Nevertheless, there are a plethora of issues raised at this point. The confusion or controversy really boils down to the concept of disorder and the cosmological epoch. Namely, is the universe a n-dimensional De Sitter space dSn, is it a 3-manifold Poincaré dodecahedral space, the flatness problem where Euclidian geometry applies only at a large scale; is it three-dimensional, four-dimensional, or nine-dimensional squished into three as string theorists propose? The other and perhaps more interesting one is the problem of entropy potentially being extremely low at this point. Whilst warm inflation – modelled on the standard or ‘cold’ inflationary theory[7] – purports a small portion of the vacuum energy density is converted to radiation, whereby the radiation density stabilises during the process of coupling [between inflation and radiation fields], during the decay phase, the scalar field oscillates to become radiation particles that slowly reheats the universe and when this occurs [reheating and inflation together] they become coupled into a unified process. The connection between the flatness problem and entropy is a complex one, particularly related to whether the early universe was adiabatic and why spatially the conditions at the beginning were flat. When inflation begins, the energy stored in the gravitational field as it expands increases whilst the energy density remains constant, thus the gravitational field itself has a repulsive energy density as it expands in volume, with the total energy being very close to 0 without violating the conservation of energy. It may mean that inflation requires a non-adiabatic, extremely low entropy to occur, entropy being the measure of randomness and low entropy itself considered perfectly ordered. If inflation increases entropy, it appears that at the point of inflation, the entropy had to be smaller and the uniformity of the energy density during inflation becomes responsible for the low entropy conditions. What is currently in debate is namely why – in the past – did the universe begin with low entropy and yet the product being the second law of thermodynamics?

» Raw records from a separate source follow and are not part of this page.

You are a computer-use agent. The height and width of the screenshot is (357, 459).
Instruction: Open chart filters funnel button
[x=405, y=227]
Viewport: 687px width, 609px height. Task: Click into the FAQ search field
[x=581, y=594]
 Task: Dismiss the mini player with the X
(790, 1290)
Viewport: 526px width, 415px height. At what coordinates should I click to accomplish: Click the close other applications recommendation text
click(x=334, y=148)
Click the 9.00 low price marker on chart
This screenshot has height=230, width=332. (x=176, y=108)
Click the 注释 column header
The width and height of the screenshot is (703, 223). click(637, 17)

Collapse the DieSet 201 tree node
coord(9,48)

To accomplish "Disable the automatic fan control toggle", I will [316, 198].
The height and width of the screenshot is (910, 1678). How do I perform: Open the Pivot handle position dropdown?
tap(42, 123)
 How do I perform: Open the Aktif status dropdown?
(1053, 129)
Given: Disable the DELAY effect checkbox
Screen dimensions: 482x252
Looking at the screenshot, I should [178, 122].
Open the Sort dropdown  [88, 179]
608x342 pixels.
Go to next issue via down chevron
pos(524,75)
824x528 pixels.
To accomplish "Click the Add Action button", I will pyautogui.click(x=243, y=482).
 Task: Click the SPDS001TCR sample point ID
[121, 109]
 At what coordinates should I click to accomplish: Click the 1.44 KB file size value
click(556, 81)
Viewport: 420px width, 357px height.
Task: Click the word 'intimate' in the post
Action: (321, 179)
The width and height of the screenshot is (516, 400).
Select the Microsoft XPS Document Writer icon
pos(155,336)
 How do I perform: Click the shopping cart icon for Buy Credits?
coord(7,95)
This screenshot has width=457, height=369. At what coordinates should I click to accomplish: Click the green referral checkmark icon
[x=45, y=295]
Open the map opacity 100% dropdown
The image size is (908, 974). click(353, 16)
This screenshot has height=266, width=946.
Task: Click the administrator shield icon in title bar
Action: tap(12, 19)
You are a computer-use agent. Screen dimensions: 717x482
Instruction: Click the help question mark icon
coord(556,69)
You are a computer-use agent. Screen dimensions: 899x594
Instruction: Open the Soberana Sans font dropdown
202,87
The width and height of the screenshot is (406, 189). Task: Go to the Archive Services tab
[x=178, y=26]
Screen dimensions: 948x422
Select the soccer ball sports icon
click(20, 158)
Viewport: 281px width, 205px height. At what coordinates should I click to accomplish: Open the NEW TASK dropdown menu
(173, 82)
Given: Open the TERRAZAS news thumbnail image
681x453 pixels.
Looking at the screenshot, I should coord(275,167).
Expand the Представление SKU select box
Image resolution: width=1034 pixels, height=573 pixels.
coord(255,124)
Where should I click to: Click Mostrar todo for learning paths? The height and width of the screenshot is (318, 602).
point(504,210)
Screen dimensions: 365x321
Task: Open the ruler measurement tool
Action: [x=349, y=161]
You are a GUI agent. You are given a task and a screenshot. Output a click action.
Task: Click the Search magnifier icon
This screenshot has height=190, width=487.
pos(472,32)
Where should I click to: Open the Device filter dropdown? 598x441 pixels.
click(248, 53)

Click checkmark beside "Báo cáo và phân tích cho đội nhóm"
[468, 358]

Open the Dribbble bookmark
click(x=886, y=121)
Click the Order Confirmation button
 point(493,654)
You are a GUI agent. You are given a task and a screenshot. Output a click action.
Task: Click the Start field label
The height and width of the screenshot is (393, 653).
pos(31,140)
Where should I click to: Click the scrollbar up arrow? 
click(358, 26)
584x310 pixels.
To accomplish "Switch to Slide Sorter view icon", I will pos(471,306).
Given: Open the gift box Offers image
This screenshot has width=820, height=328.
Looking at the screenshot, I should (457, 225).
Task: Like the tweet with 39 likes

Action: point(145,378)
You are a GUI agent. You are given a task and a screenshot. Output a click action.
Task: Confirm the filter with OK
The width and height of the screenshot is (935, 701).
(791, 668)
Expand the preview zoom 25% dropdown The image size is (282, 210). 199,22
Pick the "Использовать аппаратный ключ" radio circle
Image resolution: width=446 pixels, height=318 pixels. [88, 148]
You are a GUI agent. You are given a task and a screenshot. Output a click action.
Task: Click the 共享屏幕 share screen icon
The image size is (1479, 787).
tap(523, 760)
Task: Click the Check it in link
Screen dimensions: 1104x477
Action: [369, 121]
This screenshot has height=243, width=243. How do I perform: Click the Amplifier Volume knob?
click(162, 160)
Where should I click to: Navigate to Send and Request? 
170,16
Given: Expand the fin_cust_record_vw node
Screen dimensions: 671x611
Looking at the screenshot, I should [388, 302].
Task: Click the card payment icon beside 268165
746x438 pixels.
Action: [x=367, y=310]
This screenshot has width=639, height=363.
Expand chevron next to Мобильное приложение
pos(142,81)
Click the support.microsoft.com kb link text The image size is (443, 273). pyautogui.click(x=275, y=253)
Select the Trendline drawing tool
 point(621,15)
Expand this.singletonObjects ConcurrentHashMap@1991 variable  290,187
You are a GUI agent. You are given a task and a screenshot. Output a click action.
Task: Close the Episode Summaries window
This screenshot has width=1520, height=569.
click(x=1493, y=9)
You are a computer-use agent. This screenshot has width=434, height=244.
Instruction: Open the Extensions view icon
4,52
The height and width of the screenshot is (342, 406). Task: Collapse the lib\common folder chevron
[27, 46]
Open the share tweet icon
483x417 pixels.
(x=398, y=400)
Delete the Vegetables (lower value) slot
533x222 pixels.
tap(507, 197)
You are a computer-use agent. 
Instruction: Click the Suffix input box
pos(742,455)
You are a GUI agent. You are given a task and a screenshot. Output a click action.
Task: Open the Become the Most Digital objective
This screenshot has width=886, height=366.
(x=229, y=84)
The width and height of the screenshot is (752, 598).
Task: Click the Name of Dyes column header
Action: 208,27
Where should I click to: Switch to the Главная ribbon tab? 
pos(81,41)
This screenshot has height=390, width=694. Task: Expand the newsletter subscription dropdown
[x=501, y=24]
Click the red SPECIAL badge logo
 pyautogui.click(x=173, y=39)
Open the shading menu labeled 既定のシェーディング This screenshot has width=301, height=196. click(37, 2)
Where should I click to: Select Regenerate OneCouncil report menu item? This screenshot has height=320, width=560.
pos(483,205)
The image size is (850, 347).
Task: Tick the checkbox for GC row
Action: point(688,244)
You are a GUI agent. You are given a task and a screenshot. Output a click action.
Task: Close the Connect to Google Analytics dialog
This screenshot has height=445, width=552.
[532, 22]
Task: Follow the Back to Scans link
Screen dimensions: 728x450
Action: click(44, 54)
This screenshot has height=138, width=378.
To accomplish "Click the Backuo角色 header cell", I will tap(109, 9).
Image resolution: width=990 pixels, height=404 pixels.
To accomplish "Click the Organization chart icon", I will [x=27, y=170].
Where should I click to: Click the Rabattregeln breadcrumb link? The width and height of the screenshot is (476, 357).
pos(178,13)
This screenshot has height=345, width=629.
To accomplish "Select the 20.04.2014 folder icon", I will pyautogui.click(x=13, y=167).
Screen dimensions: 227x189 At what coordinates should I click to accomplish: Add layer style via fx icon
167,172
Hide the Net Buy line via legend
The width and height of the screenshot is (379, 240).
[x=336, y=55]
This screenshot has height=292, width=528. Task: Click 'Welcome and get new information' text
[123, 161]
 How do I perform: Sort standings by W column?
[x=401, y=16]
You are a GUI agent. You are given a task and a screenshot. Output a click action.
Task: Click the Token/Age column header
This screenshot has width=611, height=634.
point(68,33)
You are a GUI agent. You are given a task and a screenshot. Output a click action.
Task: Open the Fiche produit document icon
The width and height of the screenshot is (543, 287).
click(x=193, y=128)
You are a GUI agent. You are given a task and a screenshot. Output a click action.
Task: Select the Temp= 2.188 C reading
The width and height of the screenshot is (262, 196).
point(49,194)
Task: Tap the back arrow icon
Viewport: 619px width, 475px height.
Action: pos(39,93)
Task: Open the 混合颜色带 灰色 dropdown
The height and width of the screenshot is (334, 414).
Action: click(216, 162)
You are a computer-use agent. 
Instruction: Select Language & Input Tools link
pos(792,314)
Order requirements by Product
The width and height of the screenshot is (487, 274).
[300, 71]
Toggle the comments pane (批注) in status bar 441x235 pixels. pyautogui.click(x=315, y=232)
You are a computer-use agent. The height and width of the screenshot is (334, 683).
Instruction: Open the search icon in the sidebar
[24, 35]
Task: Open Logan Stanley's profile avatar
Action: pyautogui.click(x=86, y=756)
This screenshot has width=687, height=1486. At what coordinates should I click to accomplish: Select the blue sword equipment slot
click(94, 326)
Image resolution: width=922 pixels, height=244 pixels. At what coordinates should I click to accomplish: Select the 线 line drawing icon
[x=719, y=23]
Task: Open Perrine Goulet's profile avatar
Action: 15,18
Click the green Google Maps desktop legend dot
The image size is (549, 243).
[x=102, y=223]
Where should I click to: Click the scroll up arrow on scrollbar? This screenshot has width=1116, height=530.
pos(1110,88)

I want to maintain that the observable universe (and one should note the keyword here being ‘observable’) would imply that the universe is flat (k=0) or that inflation is pushing Ω to 1 with Ω being the mass density divided by critical mass density, thus the asymptotic curvature of the universe is being exponentially flattened by the expansion at 10^35 seconds after the bang. What that means is that should Ω=1 the curvature must equal to 0 (or be extremely close to it) and the effect would be infinite expansion. Thinking about that model, such expansion could causally be the precise reason we have an arrow of time fixed in perfect and irremediable harmony, although no theory of randomness can explain the arrow of time and the problem of low entropy during the early phase of the universe and the successive phase transition of expansion and cooling. When assessing temporal asymmetry, however, the concept of low entropy during the beginning phases of the universe – whilst objectionable or perhaps superfluous – is nevertheless useful when ascertaining the thermodynamic arrow.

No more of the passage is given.